Cory Stone

Central State Marauders
- Title: Defensive coordinator & defensive line coach

Personal information
- Born: March 6, 1972 (age 54) Memphis, Tennessee, U.S.
- Listed height: 6 ft 3 in (1.91 m)
- Listed weight: 317 lb (144 kg)

Career information
- High school: Memphis (TN) Central
- College: Tennessee
- NFL draft: 1994: undrafted

Career history

Playing
- Iowa Barnstormers (2000); New York Dragons (2001–2002); Carolina Cobras (2004);

Coaching
- Bakersfield Blitz (2006) Defensive line coach; Rio Grande Valley Dorados (2007–2008) Associate head coach & defensive coordinator; Milwaukee Iron (2009) Defensive coordinator; Clark Atlanta (2010–2011) Defensive line coach; Toronto Argonauts (2012–2017) Defensive line coach; Redan HS (GA) (2018) Assistant head coach; Tuskegee (2019–2021) Defensive line coach; Central State (2022–present) Defensive coordinator & defensive line coach;

Career AFL statistics
- Tackles: 31
- Sacks: 2
- Pass breakups: 3
- Fumble recoveries: 3
- Blocked kicks: 1
- Stats at ArenaFan.com

= Cory Stone =

American gridiron football player and coach (born 1972)
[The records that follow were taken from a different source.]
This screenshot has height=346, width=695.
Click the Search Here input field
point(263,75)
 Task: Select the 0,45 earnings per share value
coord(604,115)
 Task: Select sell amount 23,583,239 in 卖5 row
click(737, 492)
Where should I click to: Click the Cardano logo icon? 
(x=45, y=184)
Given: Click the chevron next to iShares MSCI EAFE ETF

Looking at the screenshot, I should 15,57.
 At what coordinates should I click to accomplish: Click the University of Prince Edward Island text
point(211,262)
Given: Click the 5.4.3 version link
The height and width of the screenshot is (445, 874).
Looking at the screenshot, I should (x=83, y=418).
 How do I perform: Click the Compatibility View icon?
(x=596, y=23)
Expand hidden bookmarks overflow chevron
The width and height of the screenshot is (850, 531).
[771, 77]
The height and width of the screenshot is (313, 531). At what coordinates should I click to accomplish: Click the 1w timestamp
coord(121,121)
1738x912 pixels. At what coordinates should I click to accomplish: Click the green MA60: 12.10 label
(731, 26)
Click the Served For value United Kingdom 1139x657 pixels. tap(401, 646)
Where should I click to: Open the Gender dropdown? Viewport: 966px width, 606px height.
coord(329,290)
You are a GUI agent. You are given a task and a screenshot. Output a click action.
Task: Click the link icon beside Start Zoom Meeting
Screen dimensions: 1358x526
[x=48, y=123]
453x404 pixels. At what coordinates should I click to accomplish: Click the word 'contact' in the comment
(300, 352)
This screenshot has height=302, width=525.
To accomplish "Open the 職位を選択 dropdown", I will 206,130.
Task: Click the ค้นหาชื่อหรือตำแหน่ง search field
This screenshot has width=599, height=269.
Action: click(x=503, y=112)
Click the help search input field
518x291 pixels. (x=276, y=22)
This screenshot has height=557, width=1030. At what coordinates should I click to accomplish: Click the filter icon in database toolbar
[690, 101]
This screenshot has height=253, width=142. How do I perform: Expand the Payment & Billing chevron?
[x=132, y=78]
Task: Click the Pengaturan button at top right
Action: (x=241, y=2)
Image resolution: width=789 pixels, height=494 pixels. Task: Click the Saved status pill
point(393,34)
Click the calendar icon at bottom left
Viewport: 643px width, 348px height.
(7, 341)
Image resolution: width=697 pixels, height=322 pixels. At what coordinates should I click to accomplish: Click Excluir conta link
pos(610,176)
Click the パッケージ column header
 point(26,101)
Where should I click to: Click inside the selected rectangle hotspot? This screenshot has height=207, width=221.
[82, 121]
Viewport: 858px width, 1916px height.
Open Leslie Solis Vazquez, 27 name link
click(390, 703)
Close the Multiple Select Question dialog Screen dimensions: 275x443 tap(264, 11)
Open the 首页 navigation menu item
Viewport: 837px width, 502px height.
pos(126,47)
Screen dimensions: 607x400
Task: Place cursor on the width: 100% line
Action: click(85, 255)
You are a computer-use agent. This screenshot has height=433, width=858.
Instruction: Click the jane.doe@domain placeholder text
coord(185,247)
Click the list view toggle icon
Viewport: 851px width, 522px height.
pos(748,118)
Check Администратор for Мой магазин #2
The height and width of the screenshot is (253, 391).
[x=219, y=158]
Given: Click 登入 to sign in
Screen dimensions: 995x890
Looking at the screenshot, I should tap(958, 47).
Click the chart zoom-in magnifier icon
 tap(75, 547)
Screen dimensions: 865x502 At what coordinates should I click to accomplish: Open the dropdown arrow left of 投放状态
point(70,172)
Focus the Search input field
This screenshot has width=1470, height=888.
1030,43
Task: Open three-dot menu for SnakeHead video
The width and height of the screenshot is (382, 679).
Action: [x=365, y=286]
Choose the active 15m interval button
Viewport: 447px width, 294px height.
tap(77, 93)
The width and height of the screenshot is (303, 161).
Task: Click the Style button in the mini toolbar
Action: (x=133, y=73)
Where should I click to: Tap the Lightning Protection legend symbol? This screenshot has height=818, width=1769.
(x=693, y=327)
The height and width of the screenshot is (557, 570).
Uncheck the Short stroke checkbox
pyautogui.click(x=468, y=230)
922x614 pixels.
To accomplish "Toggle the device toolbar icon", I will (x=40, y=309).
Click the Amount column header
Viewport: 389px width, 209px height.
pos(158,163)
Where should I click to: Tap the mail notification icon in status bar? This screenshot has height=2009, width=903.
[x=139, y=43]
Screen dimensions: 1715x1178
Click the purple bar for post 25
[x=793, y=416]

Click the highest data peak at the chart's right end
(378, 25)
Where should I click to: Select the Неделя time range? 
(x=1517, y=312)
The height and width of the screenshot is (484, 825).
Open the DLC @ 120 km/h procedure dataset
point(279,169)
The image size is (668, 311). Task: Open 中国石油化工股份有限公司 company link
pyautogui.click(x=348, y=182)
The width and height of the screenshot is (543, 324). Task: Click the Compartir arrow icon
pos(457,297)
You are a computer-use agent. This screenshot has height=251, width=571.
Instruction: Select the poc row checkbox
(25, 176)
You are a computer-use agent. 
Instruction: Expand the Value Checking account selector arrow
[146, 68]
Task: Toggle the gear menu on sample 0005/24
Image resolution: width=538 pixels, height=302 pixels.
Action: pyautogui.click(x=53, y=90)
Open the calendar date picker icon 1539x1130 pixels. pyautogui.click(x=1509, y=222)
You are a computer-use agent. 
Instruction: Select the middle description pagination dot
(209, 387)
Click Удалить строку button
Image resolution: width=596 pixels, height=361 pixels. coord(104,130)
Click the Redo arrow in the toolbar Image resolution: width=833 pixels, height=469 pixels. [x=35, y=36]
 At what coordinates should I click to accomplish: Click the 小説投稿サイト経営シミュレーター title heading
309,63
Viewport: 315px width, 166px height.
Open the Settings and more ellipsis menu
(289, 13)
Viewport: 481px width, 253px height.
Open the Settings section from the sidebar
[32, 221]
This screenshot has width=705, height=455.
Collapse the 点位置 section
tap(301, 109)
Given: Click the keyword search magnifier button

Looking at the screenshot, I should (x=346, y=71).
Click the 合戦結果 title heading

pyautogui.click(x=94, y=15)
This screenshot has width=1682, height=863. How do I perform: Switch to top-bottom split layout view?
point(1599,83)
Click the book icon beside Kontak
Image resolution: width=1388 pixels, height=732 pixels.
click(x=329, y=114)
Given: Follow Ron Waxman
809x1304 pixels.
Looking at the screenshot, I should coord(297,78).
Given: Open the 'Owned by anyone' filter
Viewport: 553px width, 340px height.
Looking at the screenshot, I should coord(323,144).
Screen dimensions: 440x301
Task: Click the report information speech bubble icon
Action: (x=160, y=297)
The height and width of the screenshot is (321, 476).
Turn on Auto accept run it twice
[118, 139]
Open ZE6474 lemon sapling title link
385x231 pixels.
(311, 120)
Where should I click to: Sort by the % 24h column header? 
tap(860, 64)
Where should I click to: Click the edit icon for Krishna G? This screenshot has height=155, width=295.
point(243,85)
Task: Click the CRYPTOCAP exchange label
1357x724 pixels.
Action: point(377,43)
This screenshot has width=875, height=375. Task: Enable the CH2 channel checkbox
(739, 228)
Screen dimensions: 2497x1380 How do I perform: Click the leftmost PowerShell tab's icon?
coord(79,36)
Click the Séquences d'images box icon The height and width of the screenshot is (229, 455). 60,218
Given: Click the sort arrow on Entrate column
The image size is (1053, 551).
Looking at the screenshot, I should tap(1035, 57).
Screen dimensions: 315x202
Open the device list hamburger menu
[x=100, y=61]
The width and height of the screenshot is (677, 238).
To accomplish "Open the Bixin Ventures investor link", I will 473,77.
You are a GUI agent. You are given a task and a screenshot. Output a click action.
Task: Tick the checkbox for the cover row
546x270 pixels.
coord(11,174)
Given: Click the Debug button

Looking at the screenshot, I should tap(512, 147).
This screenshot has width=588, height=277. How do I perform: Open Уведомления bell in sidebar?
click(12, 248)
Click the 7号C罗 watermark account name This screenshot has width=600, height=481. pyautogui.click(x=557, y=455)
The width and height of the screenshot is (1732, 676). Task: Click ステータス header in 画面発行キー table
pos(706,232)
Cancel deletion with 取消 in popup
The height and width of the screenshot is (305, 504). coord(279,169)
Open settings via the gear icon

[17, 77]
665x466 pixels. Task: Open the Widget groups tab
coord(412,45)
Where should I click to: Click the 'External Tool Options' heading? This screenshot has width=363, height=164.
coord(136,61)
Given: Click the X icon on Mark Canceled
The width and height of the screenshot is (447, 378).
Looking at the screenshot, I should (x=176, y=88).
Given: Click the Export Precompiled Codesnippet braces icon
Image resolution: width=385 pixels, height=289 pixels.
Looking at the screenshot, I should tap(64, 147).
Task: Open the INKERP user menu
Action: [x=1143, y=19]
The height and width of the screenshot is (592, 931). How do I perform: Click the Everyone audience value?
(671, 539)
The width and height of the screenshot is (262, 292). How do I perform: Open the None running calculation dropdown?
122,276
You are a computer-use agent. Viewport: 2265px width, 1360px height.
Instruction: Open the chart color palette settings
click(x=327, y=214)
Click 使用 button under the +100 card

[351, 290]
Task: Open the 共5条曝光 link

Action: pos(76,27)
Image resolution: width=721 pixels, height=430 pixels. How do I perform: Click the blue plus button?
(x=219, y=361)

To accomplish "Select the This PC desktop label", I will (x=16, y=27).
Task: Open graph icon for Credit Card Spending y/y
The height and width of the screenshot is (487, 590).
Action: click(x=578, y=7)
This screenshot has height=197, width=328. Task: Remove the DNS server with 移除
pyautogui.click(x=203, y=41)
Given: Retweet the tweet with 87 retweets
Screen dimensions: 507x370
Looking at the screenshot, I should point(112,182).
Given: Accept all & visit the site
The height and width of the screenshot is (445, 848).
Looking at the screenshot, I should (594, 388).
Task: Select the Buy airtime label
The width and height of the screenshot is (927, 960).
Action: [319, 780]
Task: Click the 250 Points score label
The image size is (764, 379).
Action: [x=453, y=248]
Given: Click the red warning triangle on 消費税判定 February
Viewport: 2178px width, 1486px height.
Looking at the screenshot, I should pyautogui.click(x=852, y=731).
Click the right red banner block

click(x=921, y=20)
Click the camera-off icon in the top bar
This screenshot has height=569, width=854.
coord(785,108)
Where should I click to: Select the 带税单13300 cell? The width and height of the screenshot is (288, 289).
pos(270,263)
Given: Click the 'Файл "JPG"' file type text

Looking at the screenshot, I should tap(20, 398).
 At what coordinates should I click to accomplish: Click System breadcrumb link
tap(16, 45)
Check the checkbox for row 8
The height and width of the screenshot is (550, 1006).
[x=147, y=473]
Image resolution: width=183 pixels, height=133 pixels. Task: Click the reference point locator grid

Cory Stone (born March 6, 1972) is an American gridiron football coach and former player. He is the defensive coordinator and defensive line coach for Central State University, positions he has held since 2022. He has worked as an assistant coach with the Toronto Argonauts of the Canadian Football League (CFL). Stone coached the Argonauts to a victory in the 100th Grey Cup in 2012. He played college football at the University of Tennessee from 1992 to 1994 and professionally in the Arena Football League from 1996 to 2005. Stone has coached in the Arena Football League for the Bakersfield Blitz, Rio Grande Valley Dorados, and Milwaukee Iron. He has coached college football at Clark Atlanta University.

==Early life==
Stone played high school football for and graduated from Central High School in Memphis, Tennessee. Attended The University of Tennessee, Knoxville.

==College career==
Stone attended the University of Tennessee, where he was a two-year letterman (1992–1994). During his time as a defensive end and defensive tackle, he played in the 1993 Hall of Fame Bowl, 1994 Florida Citrus Bowl, and the 1994 Gator Bowl.

==Professional playing career==
Stone played in the Arena Football League from 1996 to 2005.

==Coaching career==

===Bakersfield Blitz===
Stone began his professional coaching career in 2006 as defensive line coach for the Bakersfield Blitz. He coached the AFL2 Defensive lineman of the year Jerry Turner. The Blitz defensive line had three players ranked in the top ten for sacks (Turner led the league 16).

===Rio Grande Valley Dorados===
After his time with the Bakersfield, Stone served two seasons as associate head coach/defensive coordinator for the Rio Grande Valley in 1998. The Dorados won the Southwest Division title with a 15-1 record. The Dorados defense posted several AF2 historic records for most sacks for in a season (58), most sacks in a game (13), and shut out of an opponent 64-0 (Laredo).

===Milwaukee Iron===
Stone then served one season as defensive coordinator/defensive line coach for the Iron in 2009.

===Clark Atlanta===
Stone then entered the college ranks for two seasons as the defensive line coach for the panthers. Under Stone's coaching, the Panthers were rank number #2 in the nation for TFLs. Under Stone's tutelage in 2010 and 2012, The Panthers also finished in the top twenty for sacks in 2010 and 2011. He coached defensive lineman Darel Strong to the SIAC all first team in 2011.

===Toronto Argonauts===
In 2012, Stone helped lead the Toronto Argonauts to a historic 100th Grey Cup win over the Calgary Stampeders. He held the title for one season as defensive line coach. Rick Foley was named the Most Outstanding Canadian player for the 100th Grey Cup. Defensive tackle Armond Armstead was selected to the CFL East All Star and CFL All Star teams. Armstead was the only rookie sectioned to the All Star teams under Stones' tutelage.